Senior Law Clerk, United States Court of Appeals for the Seventh Circuit
Notre Dame Alumna

Erin McGinley

Erin McGinley is the Senior Law Clerk to the Honorable Ann Claire Williams of the United States Court of Appeals for the Seventh Circuit, a position she has held since 2004.

Ms. McGinley has served as an Adjunct Professor at Loyola University Chicago School of Law, where she taught written and oral advocacy. She also teaches in Emory Law School’s Kessler-Eidson Program for Trial Techniques. Ms. McGinley has devoted significant time to international rule of law work. For nine of the last ten years, she was the Assistant Team Leader for training programs in Nairobi, Kenya for Kenyan judges, prosecutors, and other attorneys co-sponsored by Lawyers Without Borders, the U.S. Department of Justice, and the National Institute for Trial Advocacy. She has also served as a lead faculty member in multiple programs at the Kenya Judiciary Training Institute. She has traveled to Monrovia, Liberia on three occasions to teach in advocacy training programs for Liberian judges, prosecutors, and defense attorneys, and she helped coordinate and served on the faculty of Lawyers Without Borders programs in Ghana and Indonesia. She also spent several months serving in the appellate division of the International Criminal Tribunal for Rwanda located in Arusha, Tanzania.
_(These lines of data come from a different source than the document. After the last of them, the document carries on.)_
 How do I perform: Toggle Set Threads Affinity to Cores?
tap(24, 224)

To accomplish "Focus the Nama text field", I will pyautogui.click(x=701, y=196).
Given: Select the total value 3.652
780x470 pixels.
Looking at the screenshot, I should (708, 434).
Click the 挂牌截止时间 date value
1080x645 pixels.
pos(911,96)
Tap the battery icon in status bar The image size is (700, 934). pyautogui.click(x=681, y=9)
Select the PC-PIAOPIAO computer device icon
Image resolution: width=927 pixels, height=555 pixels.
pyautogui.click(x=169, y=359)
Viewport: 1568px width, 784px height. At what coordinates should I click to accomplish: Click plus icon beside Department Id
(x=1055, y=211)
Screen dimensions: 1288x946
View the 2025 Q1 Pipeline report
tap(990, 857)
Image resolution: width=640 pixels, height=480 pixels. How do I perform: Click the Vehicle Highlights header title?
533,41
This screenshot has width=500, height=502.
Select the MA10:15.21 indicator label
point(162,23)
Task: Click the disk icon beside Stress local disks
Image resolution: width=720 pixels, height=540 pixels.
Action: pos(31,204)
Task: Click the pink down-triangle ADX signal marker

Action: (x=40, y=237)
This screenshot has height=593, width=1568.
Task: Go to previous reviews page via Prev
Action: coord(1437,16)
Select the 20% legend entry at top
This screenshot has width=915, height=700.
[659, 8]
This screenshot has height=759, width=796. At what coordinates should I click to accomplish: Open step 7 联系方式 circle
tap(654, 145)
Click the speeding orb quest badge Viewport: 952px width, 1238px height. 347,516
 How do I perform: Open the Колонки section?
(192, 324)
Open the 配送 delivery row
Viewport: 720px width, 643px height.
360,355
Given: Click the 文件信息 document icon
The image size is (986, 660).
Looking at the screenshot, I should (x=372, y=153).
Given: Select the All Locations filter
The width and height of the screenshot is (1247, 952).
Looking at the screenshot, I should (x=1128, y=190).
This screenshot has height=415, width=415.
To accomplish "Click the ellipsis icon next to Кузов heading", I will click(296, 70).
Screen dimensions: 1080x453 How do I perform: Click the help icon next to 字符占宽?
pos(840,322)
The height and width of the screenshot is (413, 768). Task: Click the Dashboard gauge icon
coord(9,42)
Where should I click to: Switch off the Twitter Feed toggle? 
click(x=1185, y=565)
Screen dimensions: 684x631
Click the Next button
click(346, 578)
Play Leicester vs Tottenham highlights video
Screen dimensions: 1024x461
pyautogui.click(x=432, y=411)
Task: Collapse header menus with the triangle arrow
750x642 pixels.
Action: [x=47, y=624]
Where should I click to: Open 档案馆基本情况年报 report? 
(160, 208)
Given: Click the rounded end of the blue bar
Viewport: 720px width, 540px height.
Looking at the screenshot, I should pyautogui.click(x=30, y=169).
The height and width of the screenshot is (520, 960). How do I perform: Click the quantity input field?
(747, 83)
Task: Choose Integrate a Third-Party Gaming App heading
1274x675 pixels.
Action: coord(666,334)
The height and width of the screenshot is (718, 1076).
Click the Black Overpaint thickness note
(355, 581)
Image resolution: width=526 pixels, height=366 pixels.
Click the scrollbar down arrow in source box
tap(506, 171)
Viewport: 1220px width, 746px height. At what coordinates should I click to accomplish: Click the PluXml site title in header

Ms. McGinley was a litigation attorney at a large law firm in Chicago prior to commencing her clerkship. Before entering law school, she served as a trial assistant at the public defender’s office in Portland, Oregon through the Jesuit Volunteer Corps and later worked as the assistant director of a center serving homeless and underemployed persons, where she started a legal clinic. Ms. McGinley is a summa cum laude graduate of the University of Notre Dame and graduated first in her class from Loyola University Chicago School of Law.